On the heels of our reporting that new DOL joint employment regulations are set to take effect March 16, the NLRB jumped into the fray and issued a final rule effective April 27, 2020, restoring a joint employment standard that had been followed for several decades prior to the Browning-Ferris decision issued by the Obama-controlled NLRB in 2015. Under this “what is old is new again” rule, “a business must possess and exercise substantial direct and immediate control over one or more essential terms and conditions of employment of another employer’s employees” to be considered a joint employer. The final rule defines “substantial direct and immediate control” as “direct and immediate control that has a regular or continuous consequential effect on an essential term or condition of employment of another employer’s employees. Such control is not ‘substantial’ if it is only exercised on a sporadic, isolated, or de minimis basis.” This is similar to the DOL’s new standard for joint employer status. The Board goes on to define “essential terms and conditions of employment,” such as hiring, firing, discipline, supervision, direction, wages, benefits, and hours of work. In order to provide greater clarity and remove a potential issue from litigation, the Board also clarified that this list is exhaustive. See the final rule on joint employer status under the Fair Labor Standards Act.

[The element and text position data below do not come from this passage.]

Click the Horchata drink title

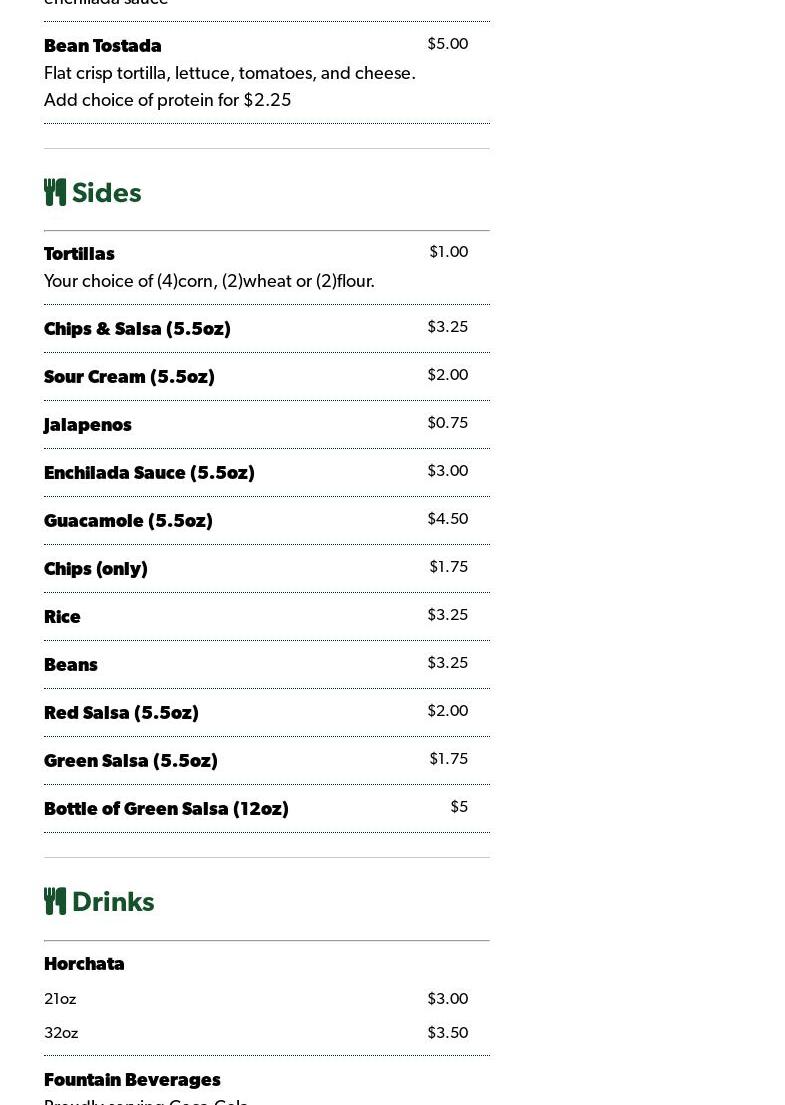pyautogui.click(x=84, y=964)
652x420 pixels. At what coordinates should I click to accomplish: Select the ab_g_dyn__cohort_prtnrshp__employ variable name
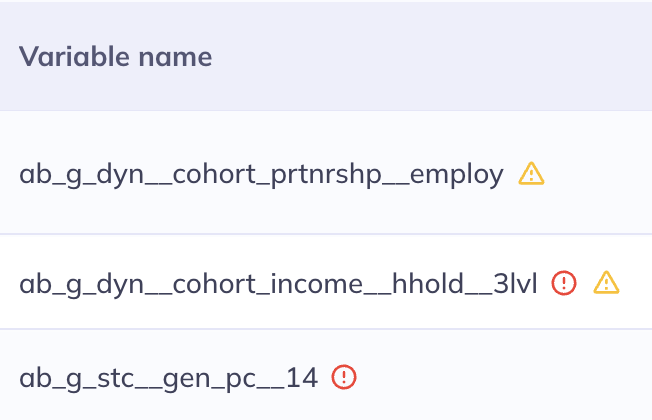click(262, 175)
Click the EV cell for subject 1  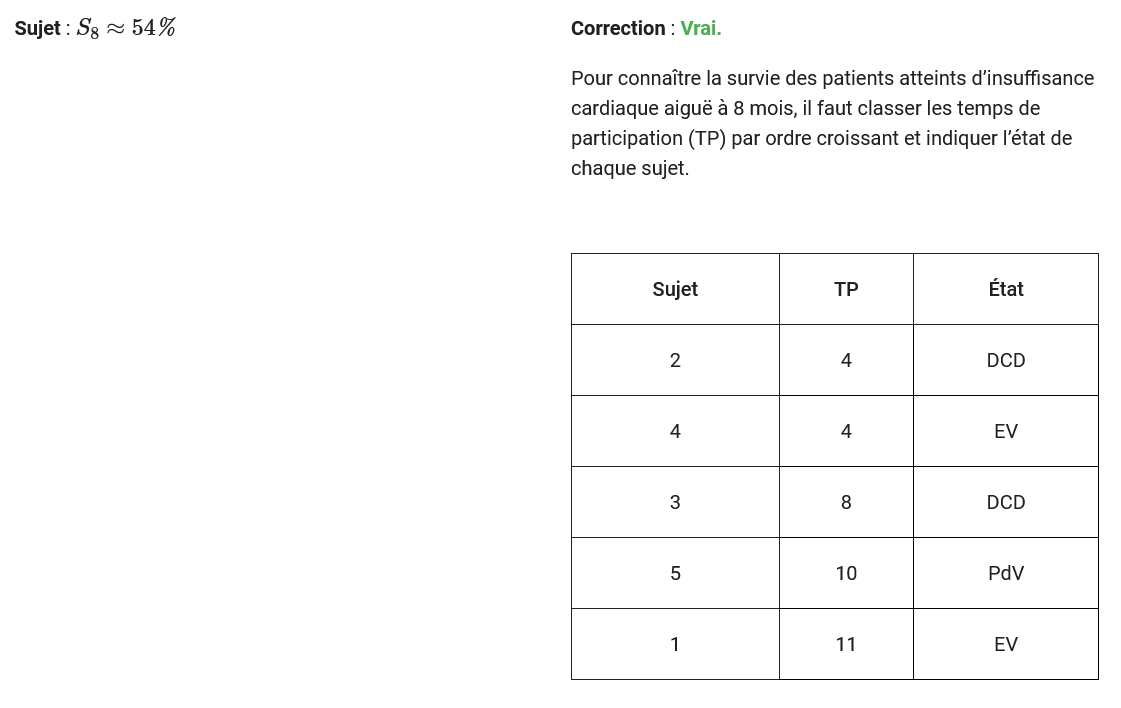[x=1006, y=644]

The electronic ink had hardly dried on the NLRB’s announcement, when the New York State Attorney General filed suit on Feb. 26 to enjoin the DOL’s new joint employment rule. According to the New York AG, the new DOL regulation narrows the joint employment standard under the Fair Labor Standards Act and undermines “critical workplace protections for the country’s low- and middle-income workers, [leading] to increased wage theft and other labor law violations.” The new DOL regulation will cost workers an estimated $1 billion annually, according to the complaint. The 17 plaintiff states, which include California, Pennsylvania, Delaware and Illinois, seek a judgment blocking the rule as arbitrary, capricious, and an abuse of discretion.

So while the wheels are turning in the courts and the administrative process, the immediate future is likely to be a bit uncertain for employers and practitioners alike. This is definitely a time for employers to stay abreast of developments and in close contact with trusted labor and employment counsel because the rain clouds could be swirling ahead.